Indeed, many point to these session border controllers as a way to smooth out differences between networks. These gateway devices perform tasks that range from shielding a specific network's service infrastructure information from other peered networks to dealing with service issues between the networks, according to Jim Hourihan, vice president of marketing and product management for Acme Packets, a provider of session border controllers that is now actively seeking cable customers.
For example, session border controllers can be programmed to react to an overload of traffic moving from one network to another.
"If you have a link between two providers that is at capacity and you throw that one more call on it, you degrade quality for every call in that link," Hourihan says. "So you need mechanisms that can keep track of the bandwidth that is being used between providers, and then in an intelligent way if you get that one more call you can reject the call gracefully with a network busy signal. That's a role we play."
Session border controllers also can fix subtle differences in QoS protocols in one of two ways. One option is to handle it via the differentiated services protocol (DiffServ), a packet marking technique used to set priority traffic on an IP backbone router network.
Markings can differ from network to network, so using DiffServ session border controllers can strip off the marks from the incoming network and apply the correct marks for the outgoing network, Hourihan says.
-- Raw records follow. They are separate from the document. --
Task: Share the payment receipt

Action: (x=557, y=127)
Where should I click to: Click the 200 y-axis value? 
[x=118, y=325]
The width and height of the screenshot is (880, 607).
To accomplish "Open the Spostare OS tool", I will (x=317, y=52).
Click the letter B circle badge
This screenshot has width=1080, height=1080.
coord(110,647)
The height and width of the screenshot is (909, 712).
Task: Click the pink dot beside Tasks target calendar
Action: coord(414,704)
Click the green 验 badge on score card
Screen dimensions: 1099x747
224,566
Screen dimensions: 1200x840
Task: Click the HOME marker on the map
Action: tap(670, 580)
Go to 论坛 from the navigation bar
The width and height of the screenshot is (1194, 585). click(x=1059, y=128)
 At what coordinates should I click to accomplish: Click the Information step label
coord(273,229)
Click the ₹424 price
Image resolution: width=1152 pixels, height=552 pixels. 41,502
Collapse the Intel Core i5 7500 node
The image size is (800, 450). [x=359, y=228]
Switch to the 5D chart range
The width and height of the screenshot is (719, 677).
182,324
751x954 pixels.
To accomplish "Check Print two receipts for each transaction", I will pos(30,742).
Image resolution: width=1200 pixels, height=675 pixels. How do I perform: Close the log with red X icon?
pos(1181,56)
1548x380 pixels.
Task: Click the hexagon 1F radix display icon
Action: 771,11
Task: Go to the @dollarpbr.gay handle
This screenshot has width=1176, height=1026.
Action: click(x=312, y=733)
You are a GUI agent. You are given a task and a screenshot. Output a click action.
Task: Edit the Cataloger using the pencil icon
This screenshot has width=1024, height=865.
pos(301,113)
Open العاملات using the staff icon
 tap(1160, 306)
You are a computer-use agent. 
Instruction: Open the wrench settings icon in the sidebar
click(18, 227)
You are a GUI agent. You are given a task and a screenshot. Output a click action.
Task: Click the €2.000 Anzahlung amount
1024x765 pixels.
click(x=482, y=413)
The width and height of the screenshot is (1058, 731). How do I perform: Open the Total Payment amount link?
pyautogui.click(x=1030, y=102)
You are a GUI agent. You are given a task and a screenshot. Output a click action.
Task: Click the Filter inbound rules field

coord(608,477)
The other strategy is to use Multi-Protocol Label Switching (MPLS). In that case, the session border control simply applies a new label switch path to incoming packets. At present, cable operators are not using MPLS as much, so the more likely strategy for making these QoS translations is through DiffServ, Hourihan says.
"I think eventually even cable will head toward MPLS-based networks," Hourihan says. "Between the other wireline and wireless networks, it's becoming sort of the backbone QoS approach."
Another inevitability is that in the coming years, session border controllers also will be called upon to deal with differences in voice and multimedia codecs between the networks.
"The world used to be relatively simple in that regard. It used to be G711 or maybe G729a," Hourihan says. But there are a slew of newer codecs "and eventually the big issue will be between wireless codecs and wireline codecs."
Others are also looking into safeguards to protect networks when things go wrong. Siemens is working with partner Juniper Networks on a strategy to insulate one network from outages on a peered network.
Codenamed RESIP, "it's basically a method to devise techniques and protocols that would survive in case of a node failure in the core IP backbone," says Tuncay Gunluk, responsible for product strategy for Siemen's IT8000 product line. "The conversion as used in the IP world is when a route fails, make sure all of the data is very swiftly and rapidly routed to another node. And this can be achieved by this RESIP backbone network and another element of it is a protocol called BFD (bi-directional failure detection), which is the connecting link from the backbone to the actual gateways."
But while all of these issues are looming for the future, for now, peered VoIP networks will be somewhat limited until more operators jump into the game.
"I also think that it's probably nice to talk about now, but on the practical side we need more companies in '05 to roll out services, and it is probably a late '05 into '06—because I'm sure companies want to stabilize their own platform before trying to interconnect with somebody else's," Time Warner Cable's Campbell says.
CableLabs' Bennington agrees, noting the delay does give the industry time to sort out issues in peering VoIP networks.
"I think it is being looked at more as an opportunity [than] a problem," Bennington says of VoIP backbone discussions now under way. "I think there is a transformation going on in the industry."